Subsequently, as world output will remain well below trend throughout the next year, this should put downward pressure on inflation rates. Overall, G7 inflation is forecast to fall from 2.3% to 1.8% between 2001 and 2002.
The weak economic recovery and lower inflation will make room for further monetary easing. Although most US economists believe the Fed is now on hold, it actually looks predisposed to do everything necessary to ensure growth. The ECB has started to cut rates and we believe it is now poised to cut by a further 50bps by year end. Japan has even started to print money with the monetary base now growing at 10% a year.
We are currently 5% under benchmark in equities compared with our maximum bearish positon of being 15% underweight. The key reasons for our misgivings about the short-term prospects for equities relative to bonds are:
(1) Usually a turn of economic growth is preceded by equities outperforming bonds. The most recent data of leading economic indicators don’t suggest unequivocally that macro momentum (earnings growth) is already beginning to turn. Only the US economy shows increasing signs of stabilisation. There is no such evidence in either Europe or especially Japan.

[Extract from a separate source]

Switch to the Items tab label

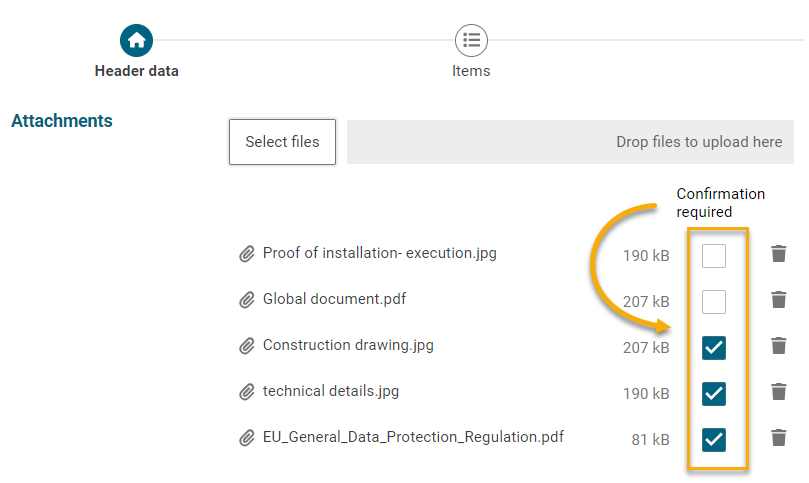tap(471, 71)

(2) Current equity valuations fall short of the type of readings associated with capitulation or levels of value that in the past have delivered excess returns: the earnings yield ratio (Ten-year bond yield divided by 12-month forward earnings yield) is now 1.05 versus recent capitulation levels that have typically marked the bottom of previous equity market lows of close to 0.9.
(3) Technical indicators are also sending strong signals that equities will go on to underperform bonds.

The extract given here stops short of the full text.